» **REQUIRED ACTION 1**
Please reproduce the portion of the San Felipe text starting at "The tidal range" and ending at "the Baja coast.".
» **REQUIRED ACTION 2**
According to the San Felipe text, where is the fish market?

» **SOURCE TEXT**
_ _ _ _ _ _ _
San Felipe sits at the northern tip of the Sea of Cortez in Baja California at the point where the desert comes all the way down to the water and stops, and the landscape around it is one of those combinations that shouldn't work as well as it does - the Sonoran desert on three sides, the blue-green water of the Cortez on the other, cacti growing within sight of the beach, pelicans working the same shoreline. The town has about 15,000 permanent residents and the whole thing exists essentially because of fishing, tourism from the US and northern Mexico, and the specific kind of person who drives down Baja looking for something the main tourist track doesn't offer.
The malecon is the center of social life in town - a seafront promenade with restaurants, taco stands, souvenir shops and the general easy movement of a Mexican coastal town that isn't trying to impress anyone. It's walkable from the hotel and the food quality along it is consistently good in the way that towns where fishing is the actual industry tend to produce - the shrimp and fish and clams come off the boats and onto the grill with a directness that resort restaurant supply chains cannot replicate regardless of menu price. The fish market at the south end of the malecon is worth finding on your first morning.
The tidal range in the upper Sea of Cortez is one of the most dramatic in the world - at low tide the water retreats so far that the beach doubles or triples in width and the tidal flats stretch out toward the horizon in a way that's genuinely disorienting the first time you see it. At high tide the water comes back up to the seawall. The rhythm of this shapes the whole day if you're paying attention, which is one of those things about San Felipe that distinguishes a stay here from a stay anywhere else on the Baja coast.
The desert around San Felipe is the Sonoran desert at its most characteristic - saguaro and cardon cacti, dry arroyos, volcanic rock, the specific silence of a landscape that doesn't have a lot of biological noise in it. The off-road trails in the area are extensive and the dunes south of town near Puertecitos have a reputation among ATV and dirt bike riders that draws serious enthusiasts from California and Arizona who come specifically for that terrain. It's not decorative desert - it's the real thing and it asks something of the people who go into it.
_ _ _ _ _ _ _
» **EXTRACTED ENTRIES**
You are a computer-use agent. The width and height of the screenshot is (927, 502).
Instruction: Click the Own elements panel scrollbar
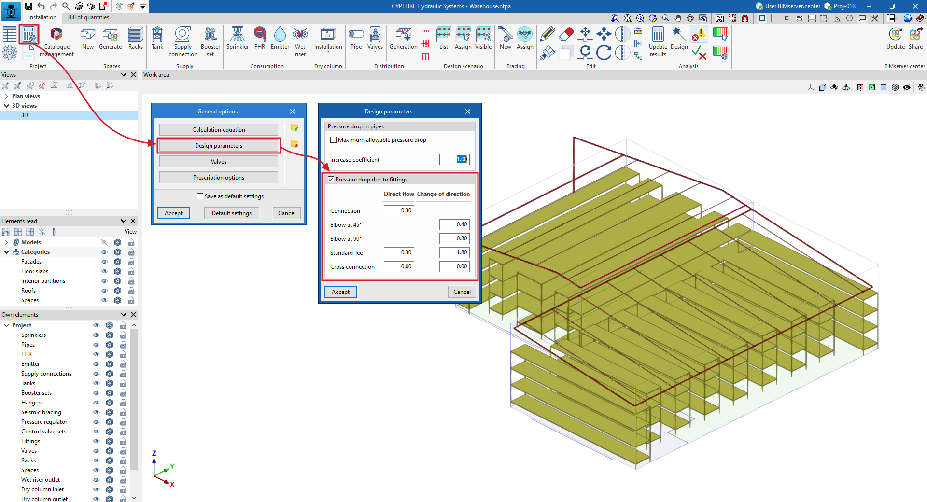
_ _ _ _ _ _ _
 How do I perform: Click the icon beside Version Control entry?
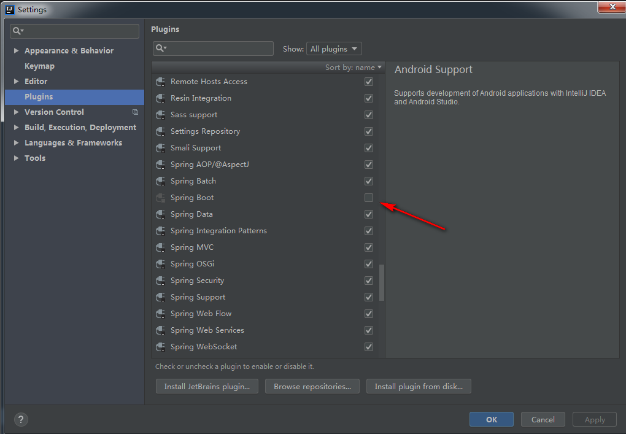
_ _ _ _ _ _ _
» **PROBLEM SOLUTION 1**
The tidal range in the upper Sea of Cortez is one of the most dramatic in the world - at low tide the water retreats so far that the beach doubles or triples in width and the tidal flats stretch out toward the horizon in a way that's genuinely disorienting the first time you see it. At high tide the water comes back up to the seawall. The rhythm of this shapes the whole day if you're paying attention, which is one of those things about San Felipe that distinguishes a stay here from a stay anywhere else on the Baja coast.

» **PROBLEM SOLUTION 2**
At the south end of the malecon.